Nach vielem Hin und Herüber­legen habe ich mich mit meiner Freundin aufgrund eines 100€ Reise­gut­scheins auf einen Pauschal­urlaub in Hurghada einge­lassen. Zu diesem Zeit­punkt stand der Entschluss mit dem Tauchen noch nicht ganz fest, aber nach ein paar Gesprächen, habe ich mich dann dazu durch­ge­rungen meine Tauch­aus­bildung einmal im Urlaub fort­zu­setzen. Eigentlich wollte ich ja Urlaub, einfach Urlaub sein lassen, doch es war ja nur der Advanced Open Water Diver und der hat relativ einfache Theorie-Module.

Es ging also nach Hurghada ins Grand Hotel und der Tauchkurs bzw. Schnor­cheltrip für meine Freundin wurden bereits im Voraus online gebucht. Im Grand Hotel ist direkt eine Tauch­basis (Euro-Divers) ansässig und dies macht alles sehr prak­tisch und unkom­pli­ziert. Wie es nun mal bei den meisten billigen Pauschal­reisen so ist, wird man von Anfang an auf diverse Zusatz­an­gebote hinge­wiesen. Man muss an dieser Stelle aber auch erwähnen, dass Hurghada eine Wüsten­stadt am roten Meer ist, die nur durch den Tourismus entstanden ist.

Wir wurden direkt schon im Flug­hafen an den Toiletten darauf hinge­wiesen, dass man hier nur mit Trinkgeld gerne gesehen wird. Dies wurde an einer eindeu­tigen Geste vor dem Betreten der Toiletten an den Arrivals kenntlich gemacht. Nach der Gepäck­ausgabe wird man direkt sehr freundlich am Flug­ha­fen­ausgang begrüßt, und sofort wird klar, wenn man sein Gepäck nicht schleppen lassen möchte, wird man auch schnell wieder igno­riert. Selbst der Busfahrer hat die Hand aufge­halten, für die schwere Arbeit die Taschen vom Bürger­steig in den Bus zu räumen 😧.

Der Weg zu den Hotel­an­lagen wirkte wie ausge­storben und war nur von Wüste umgeben Am Stadt­eingang war eine Sicher­heits­kon­trolle und der Eingangs­be­reich zu der Walkings­treet in der die Hotels lagen, wurde eben­falls mit Maschi­nen­pis­tolen gesi­chert.

Wüste oder Meer?

Der erste Eindruck vom Hotel war in Ordnung aber man fühlte sich nicht wirklich wohl, eher etwas unbe­haglich, aber das lag wohl an der Verkaufs­at­mo­sphäre der Stadt und der schwer bewaff­neten Sicher­heits­kräfte. Zusätzlich bin ich ja jemand, der es hasst, wenn man mir etwas verkaufen will, was ich nicht brauche und gerade dann, wenn ich nur einen entspannten Urlaub haben möchte.
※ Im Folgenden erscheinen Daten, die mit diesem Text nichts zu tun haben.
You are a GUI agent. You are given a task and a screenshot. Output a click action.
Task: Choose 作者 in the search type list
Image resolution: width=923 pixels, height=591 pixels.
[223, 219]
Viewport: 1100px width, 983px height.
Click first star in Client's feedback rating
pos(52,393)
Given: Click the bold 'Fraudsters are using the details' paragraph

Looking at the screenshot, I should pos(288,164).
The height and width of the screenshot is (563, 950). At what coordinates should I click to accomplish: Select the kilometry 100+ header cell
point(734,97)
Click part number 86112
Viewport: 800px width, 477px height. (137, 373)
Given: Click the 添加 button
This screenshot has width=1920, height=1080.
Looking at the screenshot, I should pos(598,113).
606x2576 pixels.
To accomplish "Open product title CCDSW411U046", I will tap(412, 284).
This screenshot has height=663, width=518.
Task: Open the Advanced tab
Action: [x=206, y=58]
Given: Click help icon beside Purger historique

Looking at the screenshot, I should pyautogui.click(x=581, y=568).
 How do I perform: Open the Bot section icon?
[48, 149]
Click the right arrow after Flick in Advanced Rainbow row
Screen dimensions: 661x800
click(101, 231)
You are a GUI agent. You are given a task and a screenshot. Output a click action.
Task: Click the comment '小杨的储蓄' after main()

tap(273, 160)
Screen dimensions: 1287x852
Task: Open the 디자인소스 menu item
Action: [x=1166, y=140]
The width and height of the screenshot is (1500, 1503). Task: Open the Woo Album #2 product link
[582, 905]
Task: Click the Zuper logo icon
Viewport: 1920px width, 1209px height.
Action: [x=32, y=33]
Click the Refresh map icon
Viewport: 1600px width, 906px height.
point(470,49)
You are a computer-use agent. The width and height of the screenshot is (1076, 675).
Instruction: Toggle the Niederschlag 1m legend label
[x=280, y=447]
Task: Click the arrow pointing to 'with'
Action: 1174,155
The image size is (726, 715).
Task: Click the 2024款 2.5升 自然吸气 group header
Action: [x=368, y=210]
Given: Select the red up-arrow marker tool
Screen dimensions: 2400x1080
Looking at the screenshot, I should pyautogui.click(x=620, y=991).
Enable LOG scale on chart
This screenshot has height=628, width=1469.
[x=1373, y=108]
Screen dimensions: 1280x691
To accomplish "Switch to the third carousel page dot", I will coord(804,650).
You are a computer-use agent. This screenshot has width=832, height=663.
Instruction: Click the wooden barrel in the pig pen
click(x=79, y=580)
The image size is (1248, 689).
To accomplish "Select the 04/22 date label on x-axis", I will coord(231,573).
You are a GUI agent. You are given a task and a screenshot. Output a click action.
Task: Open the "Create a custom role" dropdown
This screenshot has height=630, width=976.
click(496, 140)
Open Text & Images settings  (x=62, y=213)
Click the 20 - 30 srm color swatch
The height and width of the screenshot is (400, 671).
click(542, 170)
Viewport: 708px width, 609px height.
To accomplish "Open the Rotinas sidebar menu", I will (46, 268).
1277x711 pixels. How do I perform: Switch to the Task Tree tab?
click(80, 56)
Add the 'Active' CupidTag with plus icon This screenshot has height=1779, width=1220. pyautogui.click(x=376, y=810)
„Daher liebe ich auch die Indi­vi­dual­ur­laube: weil man sich selbst für etwas entscheidet und nicht irgend­etwas aufge­schwatzt bekommt.“

In unserer Gegend wurde man direkt am Hotel­eingang mit „Täksi! Täksi!“ begrüßt und sobald man nach links oder rechts ging, kamen die „Freunde“. Man wird hier gezielt in ein Gespräch verwi­ckelt und es geht dabei natürlich nicht ums verkaufen 😉. Also haben wir das Spielchen insgesamt 2 bis 3 Mal mitge­macht und waren so genervt, dass wir danach nur noch mit Scheu­klappen durch die Straßen gelaufen sind. Für mich war danach klar:

„Lieber schnell aufs Meer raus und unter Wasser, denn die Fische versuchen dir nichts zu verkaufen!“

Da uns das Hotel nicht wirklich über­zeugt hat, sollte man lieber selbst nach einem passendem Hotel in Hurghada suchen.

Tauchen in Hurghada mit den Euro-Divers

Von der Unter­was­serwelt Hurghadas kann man eigentlich nur schwärmen. Es gibt hier sehr schöne Koral­len­riffe und viele bunte Fische. Ich habe hier z.B. zum ersten Mal einen Kroko­dil­fisch gesehen. Das Tauchen ist preiswert und quali­tativ hoch­wertig, daher kann es manchmal etwas voller Unter­wasser werden. Gerade beim Nacht­tauchen kann da schon einmal Chaos herr­schen. Man sollte sich die Flossen oder sonst etwas Auffäl­liges des Tauch­führers gut einprägen, sonst schwimmt man nachher dem Falschen hinterher 😉. Wer kein Taucher ist, kann auch Schnor­chel­trips buchen oder bei einem der Tauch­boote mitfahren und an den Tauch­spots schnor­cheln.